- **WORK REQUEST A**
In the grateful patient pipeline guide, what value is given for donor_id_col when EncounterTransformer is set up?
- **WORK REQUEST B**
Rewrite the paragraph of the grateful patient pipeline guide that begins "We configure multiple steps" as a short bulleted list, keeping its main facts.
- **WORK REQUEST C**
Pick up the grateful patient pipeline guide right after its final line and write the next part.

- **SUPPLIED TEXT**
Building a Grateful Patient Pipeline from EHR Export to Major Gift Score
Academic Medical Centers (AMCs) have a unique fundraising channel: grateful patients. Connecting hospital clinical encounters (from Electronic Health Records like Epic or Cerner) with CRM metrics unlocks powerful predictive capabilities.
This guide walks through using PhilanthroPy to ingest an EHR export, generate clinical features, and pass them into a propensity model.
Step 1: Loading the Data
You will typicaly join two main tables:
- encounter_df: Patient-level hospital discharge data.
- donor_df: Gift transactions and CRM constituent metrics.
import pandas as pd
from philanthropy.preprocessing import EncounterTransformer, CRMCleaner
# 1. Provide your data
encounter_df = pd.read_csv("ehr_encounters.csv")
donor_df = pd.read_csv("donor_crm_export.csv")
Step 2: The Grateful Patient Pipeline Structure
We configure multiple steps: Extracting clinical encounters using EncounterTransformer, formatting CRM features using CRMCleaner, and passing both to a major gift propensity scorer.
from sklearn.pipeline import Pipeline
from sklearn.compose import ColumnTransformer
from philanthropy.models import MajorGiftClassifier
# 1. Feature Engineering: Combining clinical and numerical wealth data
# EncounterTransformer extracts clinical summaries from the EHR based on donor IDs.
encounter_features = EncounterTransformer(
encounter_df=encounter_df,
encounter_date_col='discharge_date',
donor_id_col='mrn'
)

- **RAW DATA**
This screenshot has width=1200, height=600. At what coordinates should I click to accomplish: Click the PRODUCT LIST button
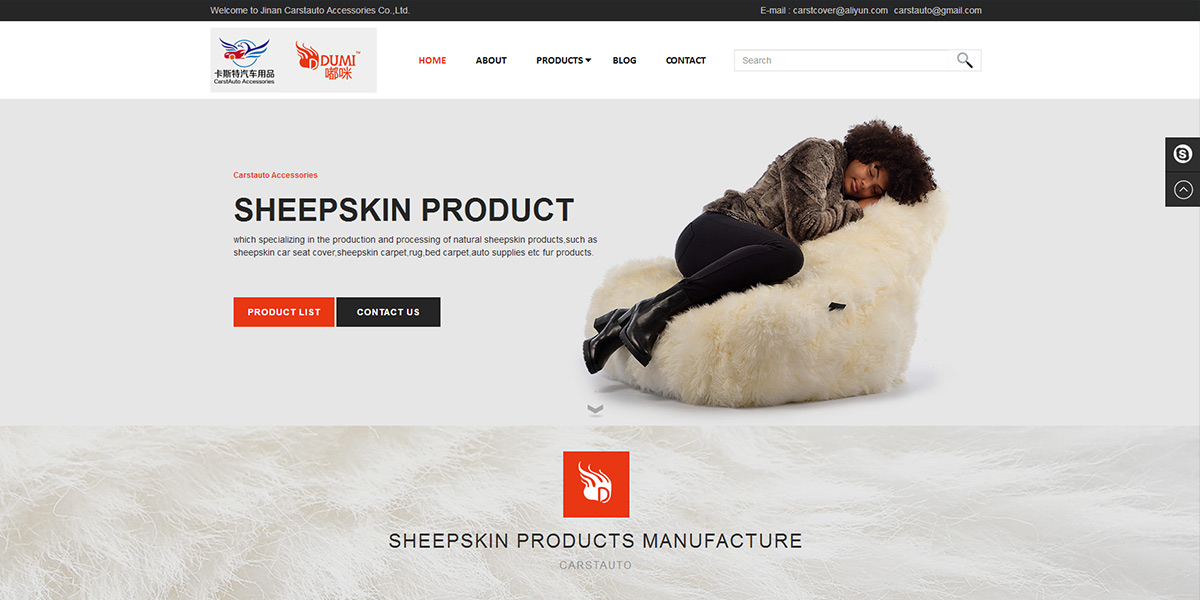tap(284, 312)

---

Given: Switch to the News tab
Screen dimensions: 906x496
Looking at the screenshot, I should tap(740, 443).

---

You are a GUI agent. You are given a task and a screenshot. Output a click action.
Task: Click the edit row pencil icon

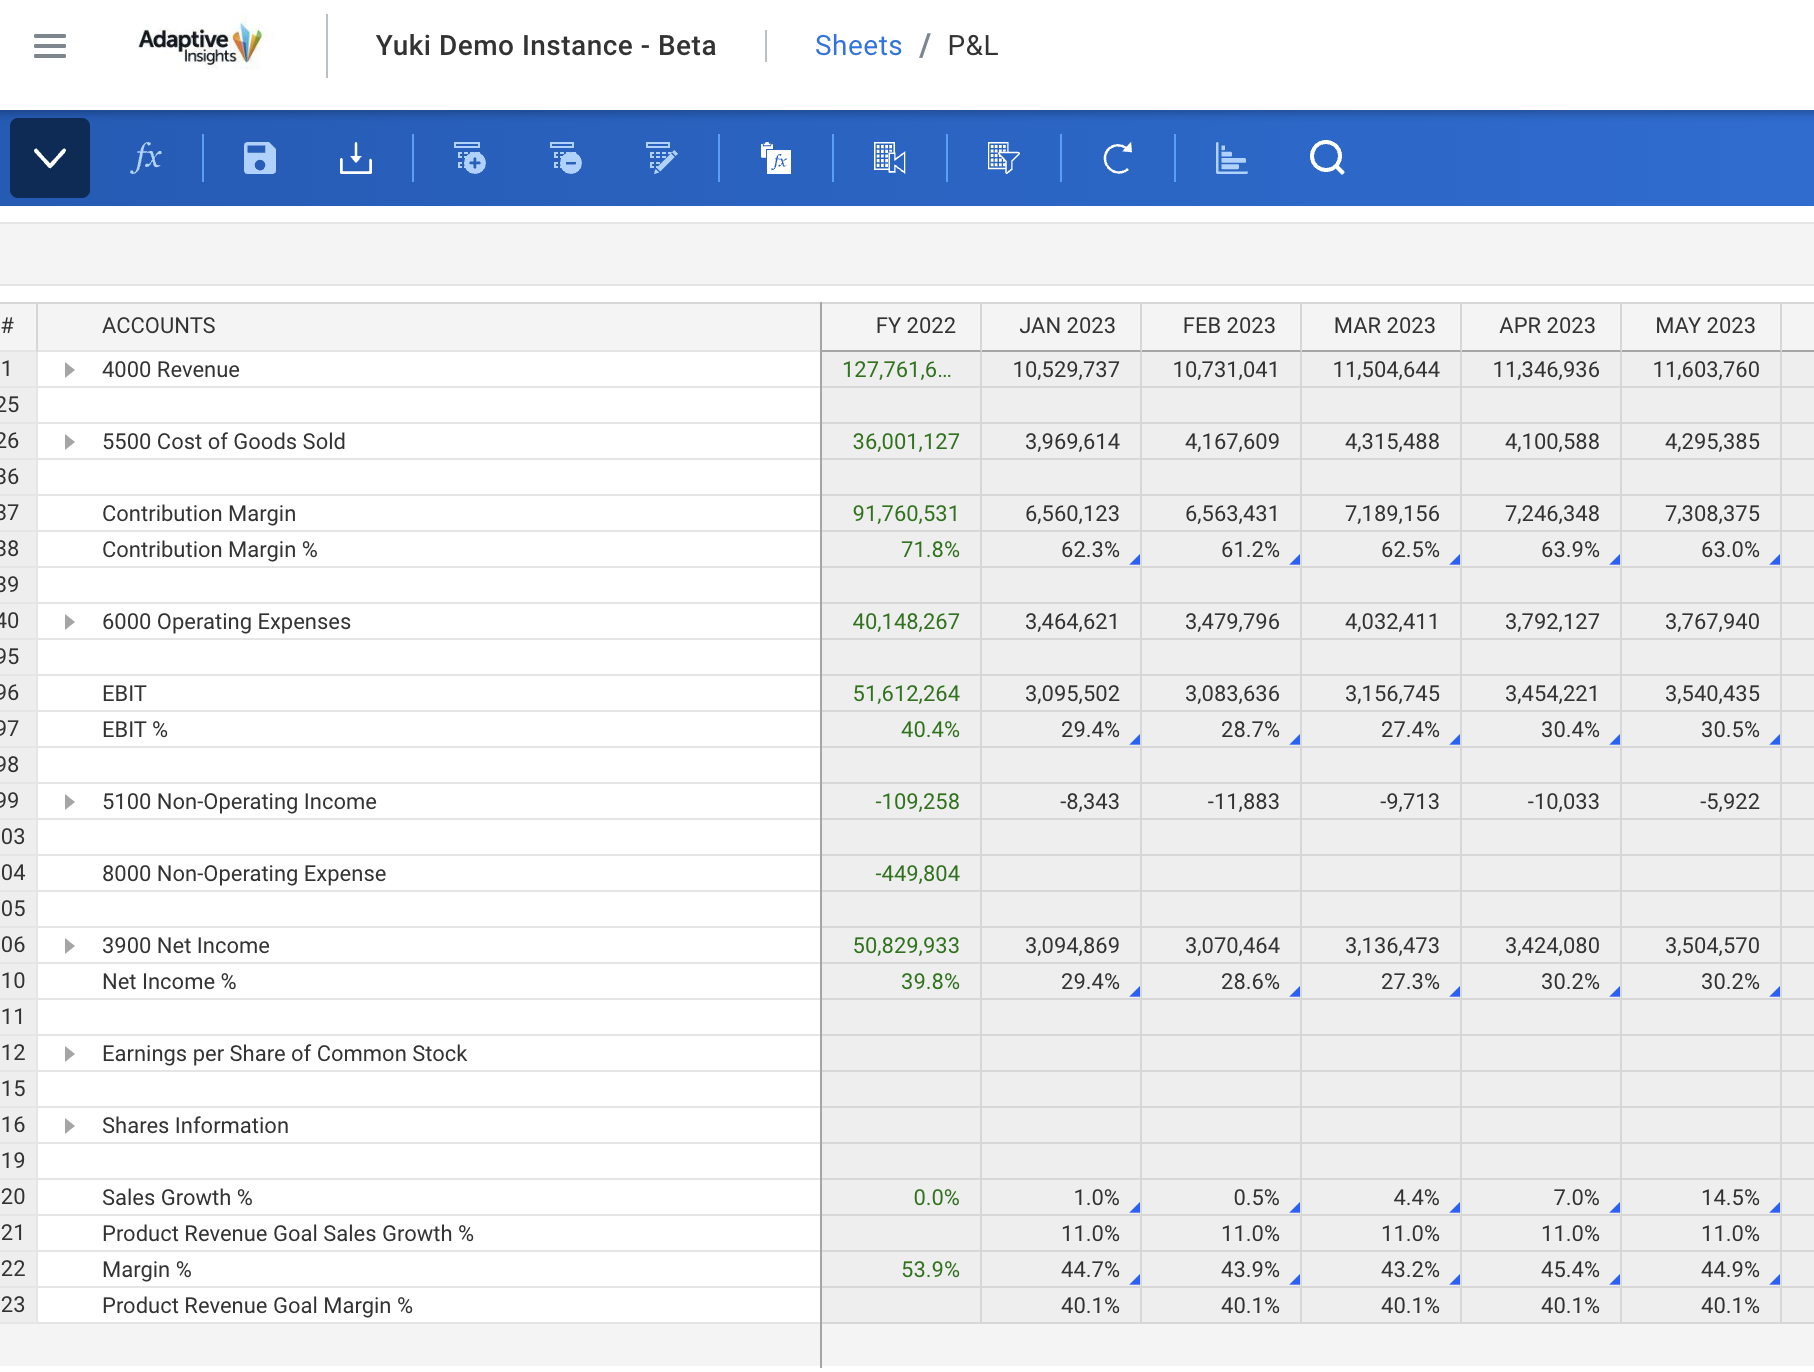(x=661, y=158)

- **REPLY A**
'mrn'

- **REPLY B**
- Extract clinical encounters using EncounterTransformer.
- Format CRM features using CRMCleaner.
- Pass both to a major gift propensity scorer.

- **REPLY C**
# 2. Setup the Pipeline
# Notice how we can combine the output with the raw CRM data
# without dropping crucial features like estimated_net_worth.
preprocessor = ColumnTransformer(
transformers=[
("encounters", encounter_features, ["mrn", "gift_date"]),
("crm_clean", CRMCleaner(), ["estimated_net_worth", "real_estate_value"]),
],
remainder='drop'
)
# 3. Create the Complete Flow
grateful_patient_pipeline = Pipeline([
("features", preprocessor),
("model", MajorGiftClassifier(random_state=42))
])
# Fit on our data
y_labels = donor_df["made_major_gift"].to_numpy()
grateful_patient_pipeline.fit(donor_df, y_labels)
# Generate major gift scores for a new campaign
prospects_df = pd.read_csv("new_prospects.csv")
scores = grateful_patient_pipeline.predict_affinity_score(prospects_df)
print(scores)
Next Steps
Experiment with different models like DonorPropensityModel for random forest classifications, or evaluate your results using PhilanthroPy metrics!